Acherontia medusa Moore, [1858], in Horsfield & Moore, Cat. Lepid. Ins. East India Company 1: 267. Type locality: [Indonesia,] Java [Jawa]; [Malaysia,] Pinang; [Central India,] Dukhun [Deccan]; [India, Tamil Nadu,] Madras [Chennai].

Synonym. Acherontia pseudatropos Röber, 1933.

Synonym. Acherontia styx crathis Rothschild & Jordan, 1903.

Synonym. Acherontia styx septentrionalis-chinensis Pavlov, 1932.

Note. Separation of Acherontia styx medusa from Acherontia styx styx Westwood in China is problematic because the two taxa appear to intergrade along a wide front. Specimens in the IZAS from Shanghai, Guangdong and Hong Kong are all typical Acherontia styx medusa, whereas those from Xizang/Tibet, Sichuan and Shaanxi are typical Acherontia styx styx. The intervening populations along this east-west divide are, to a greater or lesser extent, intermediate. Consequently, we do not allocate the following records to subspecies. Furthermore, Kitching & Spitzer (1995) stated that "specimens from Vietnam are somewhat intermediate between subspecies styx and medusa". It seems, therefore, that Acherontia styx medusa may just be a wet zone/season form.

[Further details on this species in Japan, as well as photos of many stages, can be found on Digital Moths of Japan.]


Wingspan: 89--120mm. Although individually variable in colour and pattern, differs from Acherontia styx styx in having the tawny russet scaling of the forewing upperside reduced or absent. Similar to the European Acherontia atropos but differs in having two medial bands on the underside of the forewing, instead of one, and usually no dark bands across the ventral surface of the abdomen. The skull-like marking is darker and there is a faint blue tornal dot enclosed by a black submarginal band on the hindwing upperside. The forewing discal spot (stigma) is orange; in Acherontia atropos it is usually white.
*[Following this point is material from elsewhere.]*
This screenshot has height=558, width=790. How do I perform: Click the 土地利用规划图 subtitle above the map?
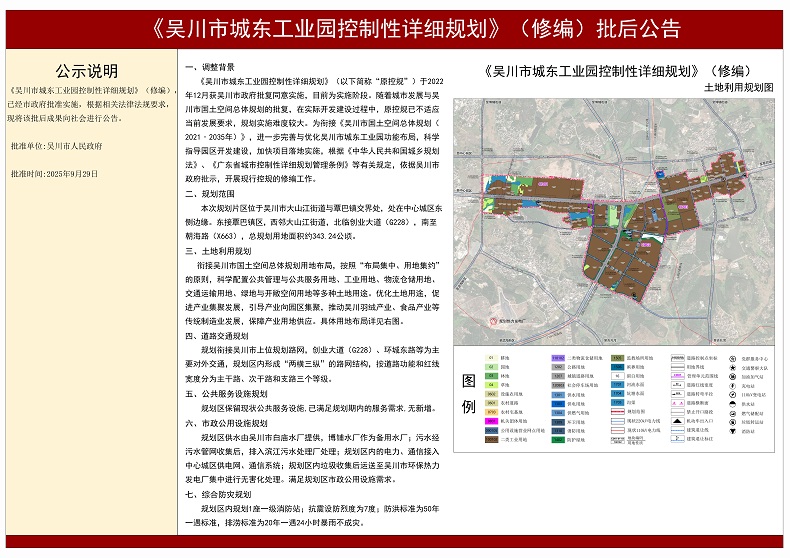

Adult Acherontia styx medusa, Singapore. Photo: © Leong Tzi Ming


An avid robber of honey in bee hives (Pittaway, 1993); also, a fruit-piercing pest of yuzu (Citrus junos) in South Korea (Choi, Kim & Lim, 2000). Although not a regular migrant, limited numbers are found each year as far north as Heilongjiang. It favours hot, open, low-lying country, usually under semi-cultivation.


Due to the difficulty of assigning many specimens to either Acherontia styx styx or Acherontia styx medusa, the below flight-times are a combination of both subspecies. (See "Global Distribution" for more details.)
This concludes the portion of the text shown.